[Problem statement] Everything from the line containing "Task: Refresh the 4p3x captcha image" through the final line of the entries must be repeated exactly, and only that, without pictures.
+++ Working data
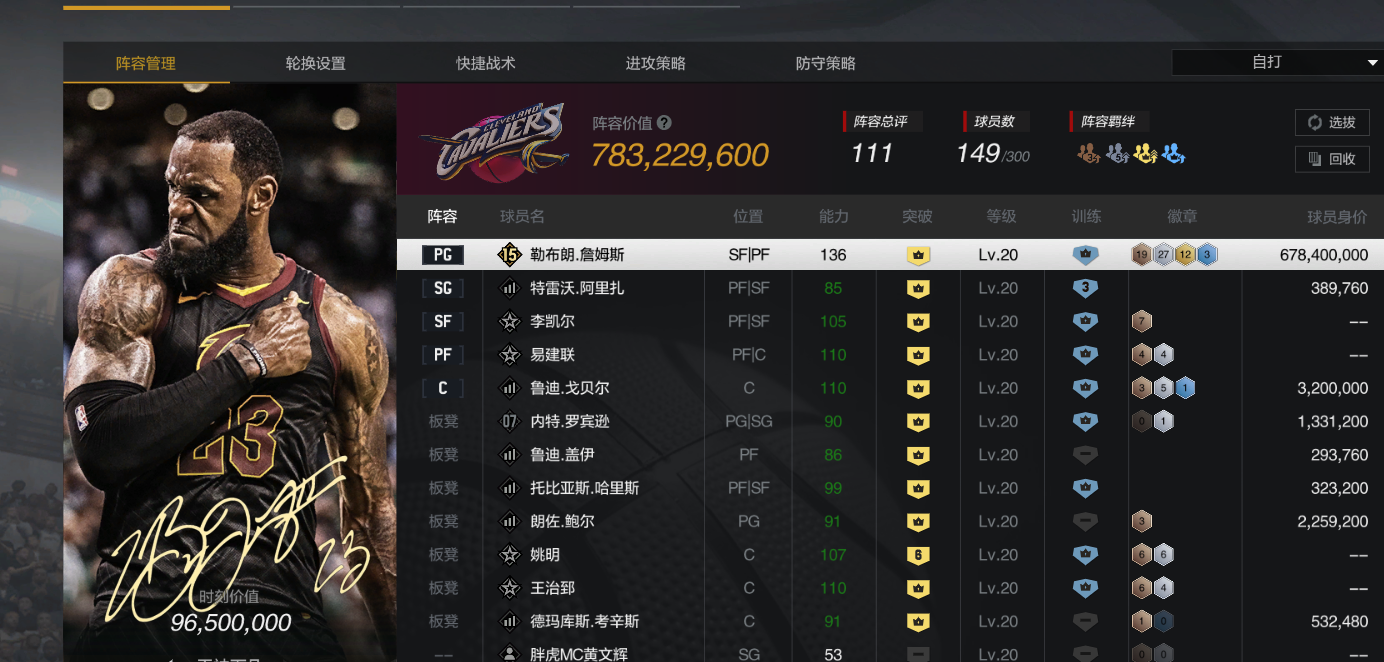
Task: Click the star rating icon beside 王治郅
Action: click(509, 588)
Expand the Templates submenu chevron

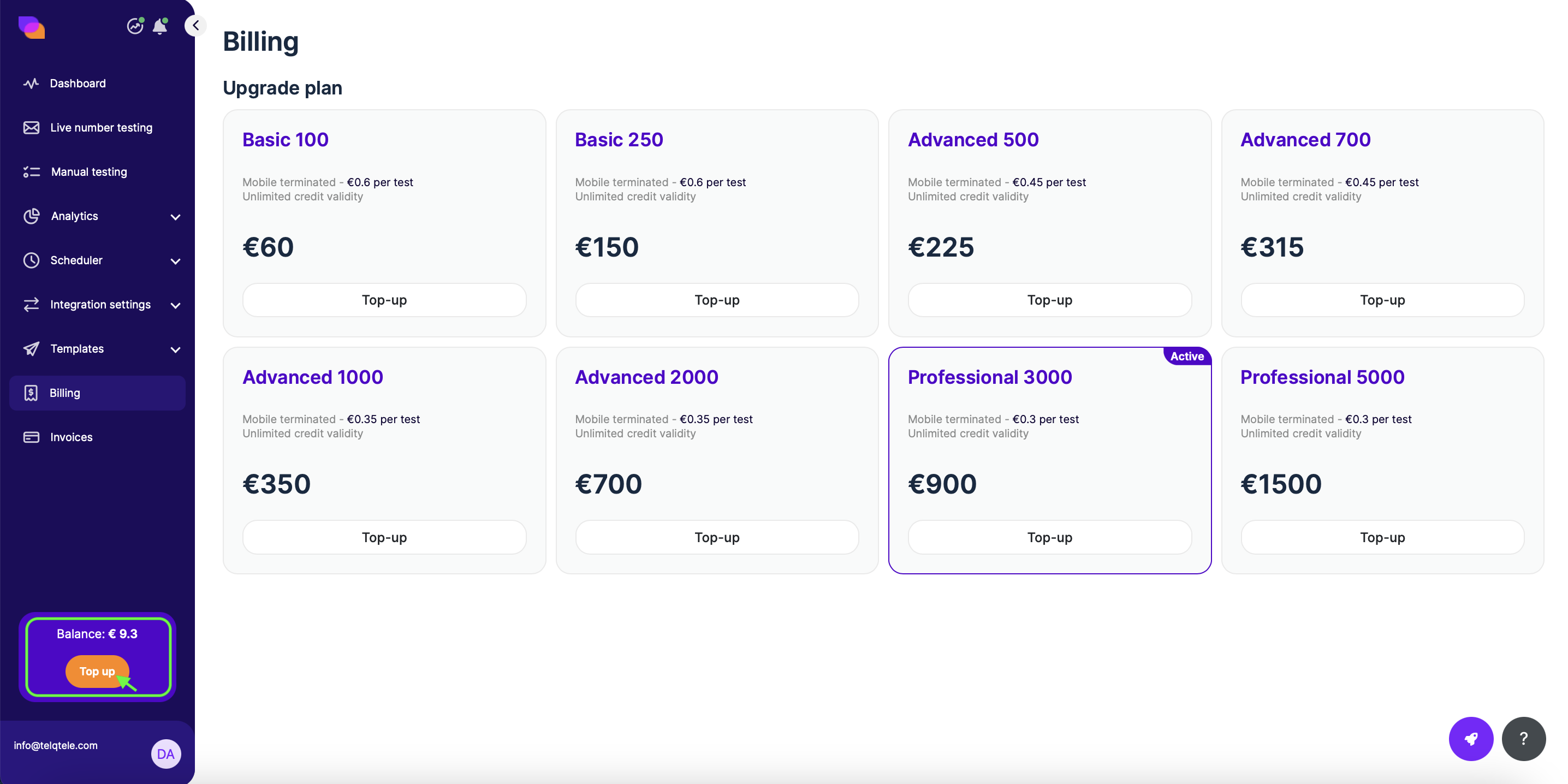pyautogui.click(x=175, y=349)
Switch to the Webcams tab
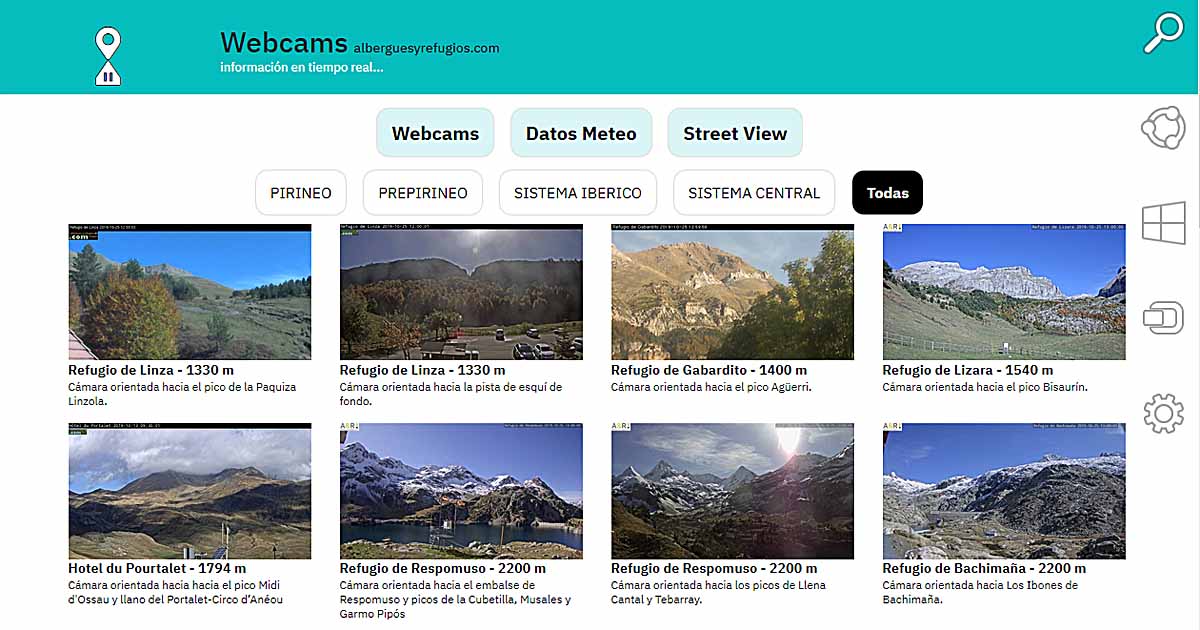This screenshot has width=1200, height=630. [x=435, y=133]
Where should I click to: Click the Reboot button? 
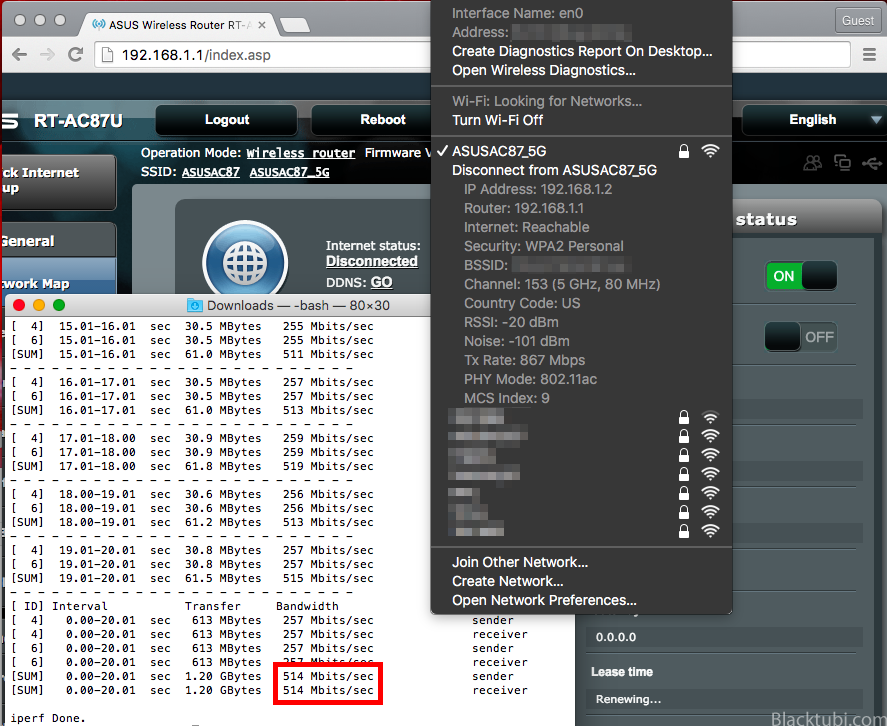pyautogui.click(x=382, y=120)
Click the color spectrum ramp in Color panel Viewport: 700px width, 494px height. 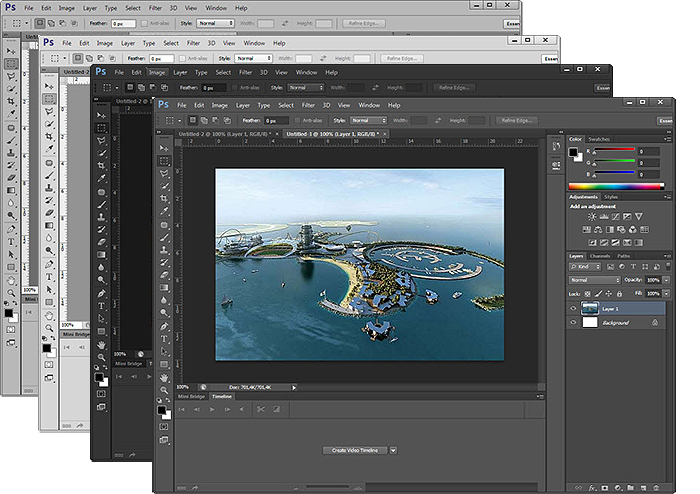pos(614,186)
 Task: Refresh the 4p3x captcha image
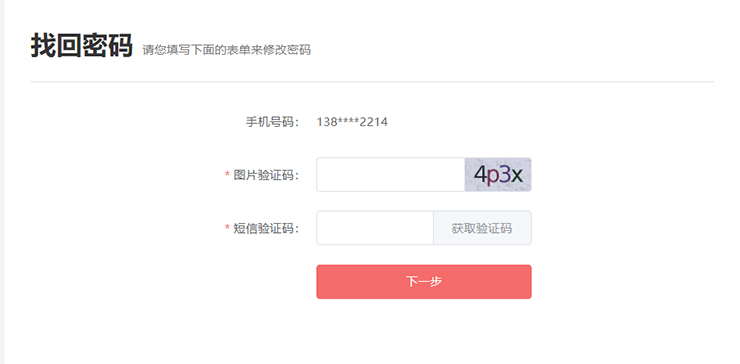tap(498, 175)
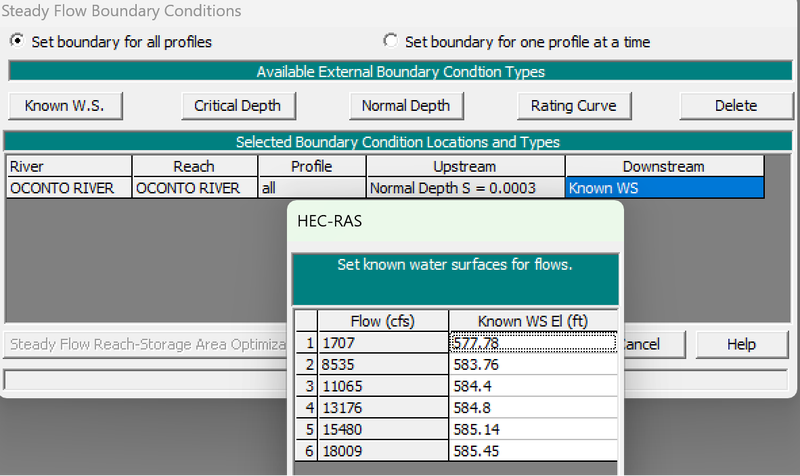Select 'Set boundary for all profiles' option
Viewport: 800px width, 476px height.
[17, 42]
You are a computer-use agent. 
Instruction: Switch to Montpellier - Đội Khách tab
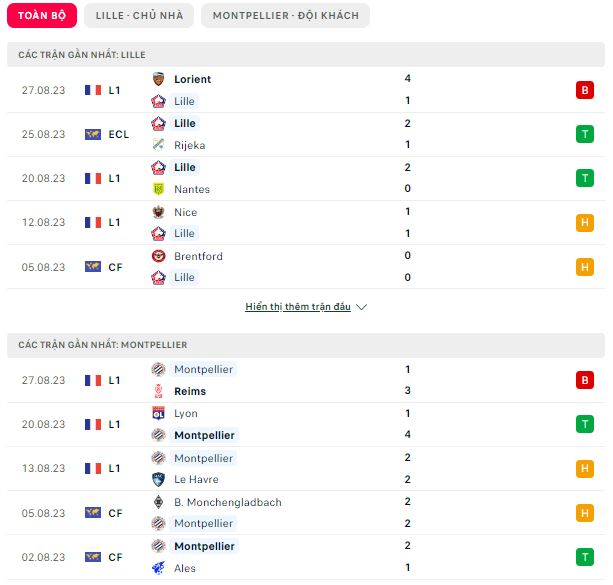pyautogui.click(x=285, y=16)
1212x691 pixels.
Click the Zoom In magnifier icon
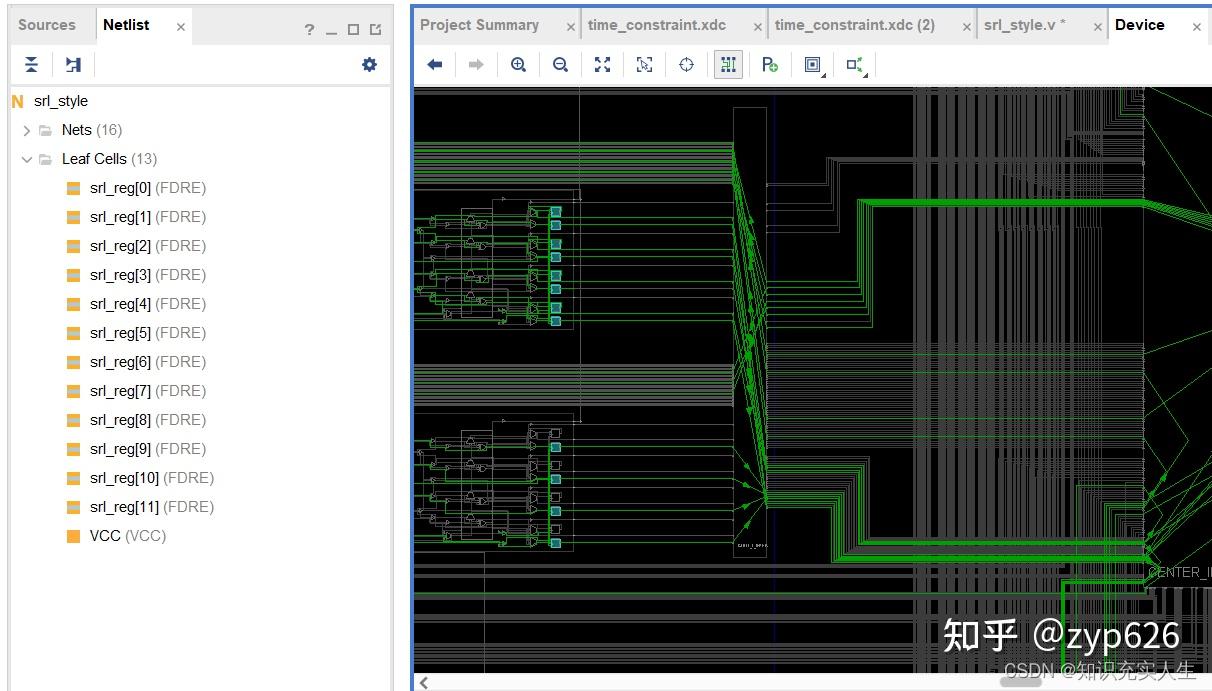coord(518,65)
++++++
[Task response]
 Task: Refresh the 4p3x captcha image
tap(498, 175)
Select 'Set boundary for all profiles' option
Viewport: 800px width, 476px height.
[17, 42]
You are a computer-use agent. 
Instruction: Switch to Montpellier - Đội Khách tab
pyautogui.click(x=285, y=16)
1212x691 pixels.
Click the Zoom In magnifier icon
coord(518,65)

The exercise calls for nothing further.